Amacrine Cell Differentiation of Müller Glial Progeny. Pax6 is expressed in both progenitors and postmitotic amacrine cells and ganglion cells. We observed Pax6 expression in BrdU+ cells up to 12 days after injection of various factors (Fig. 3A), suggesting that some of the BrdU+ cells differentiate into amacrine cells. To investigate whether BrdU+ cells were differentiating into amacrine or ganglion cells, we immunolabeled flatmounts or sections from NMDA-damaged and growth factor-treated retinas with antibodies against BrdU and one of two markers of amacrine and ganglion cells: NeuN or Calretinin. Fig. 3shows examples of cells expressing both BrdU and each of these markers. The double-labeled cells were found in either the ganglion cell layer (GCL) or the inner nuclear layer (INL) and had morphologies similar to the other neurons in these layers. We found BrdU+/NeuN+ cells five days following the growth factor injection in both the EGF and FGF1/insulin treatment groups (Fig. 3B). In either of those two treatments between one and three double-labeled NeuN+/BrdU+ cells were present in z-stacks across a 0.05 mm² retinal area (Table 1). Using a second marker for amacrine cells and RGC, Calretinin, we also found double-labeled cells five days after EGF or FGF1/insulin treatment. These experiments show that some of the cells that incorporated BrdU after retinal damage and subsequent growth factor treatment developed characteristics of inner retinal neurons.

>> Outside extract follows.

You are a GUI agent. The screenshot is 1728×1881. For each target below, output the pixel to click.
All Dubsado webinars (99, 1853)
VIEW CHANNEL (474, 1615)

Fig. 3. BrdU+ cells express Pax6, NeuN and Calretinin (CalR) and GAD67-GFP. (A–C) After NMDA induced retinal damage and EGF or FGF1 treatment, we found BrdU+ neurons labeled with Pax6 (A), NeuN (B), and Calretinin (C) 8 to 14 days later. Images show single focal planes of 2 μm. (Scale bars: 5 μm in orthogonal and inset views; 10 μm all other views.) GAD67-GFP mice express GFP in immature neurons, a subset of mature RGCs, horizontal and all GABAergic amacrine cells in adult mouse retina. NMDA/4xFGF1+insulin treatment of GAD67-GFP mouse retinas leads to BrdU+ cells in both the ganglion cell layer (F) and the amacrine cell layer (D, E, G and H). (H) At D30 some BrdU+ GAD67-GFP+ cells are also labeled for Prox1. (I) Graphs showing the number of BrdU+/GAD67-GFP+ cells as a function of days after NMDA damage. (J) Most of these cells are located in the inner nuclear layer, but some cells are found in the ganglion cell and horizontal cell layers. Images show zaxis projections of 20 × 0.5 μm, i.e., 20 planes, 0.5 μm apart (D), 1 × 0.5 μm (d), 3 × 0.5 μm (E, e), 16 × 0.25 μm (F, f), 2 × 0.25 μm (G, g), 2 × 1 μm (H), and 1 × 1 μm (h). (Scale bars: 5 μm in orthogonal and inset views; 10 μm all other views.)